◆ **Entries shown**
-- Opening Marker --

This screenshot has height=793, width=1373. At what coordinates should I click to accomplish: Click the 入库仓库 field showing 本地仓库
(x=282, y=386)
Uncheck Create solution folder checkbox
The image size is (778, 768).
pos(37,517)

-- Closing Marker --

◆ **Requirement**
Write the entries out a second time. Match them exactly.

◆ **Answer for the task**
This screenshot has height=793, width=1373. At what coordinates should I click to accomplish: Click the 入库仓库 field showing 本地仓库
(x=282, y=386)
Uncheck Create solution folder checkbox
The image size is (778, 768).
pos(37,517)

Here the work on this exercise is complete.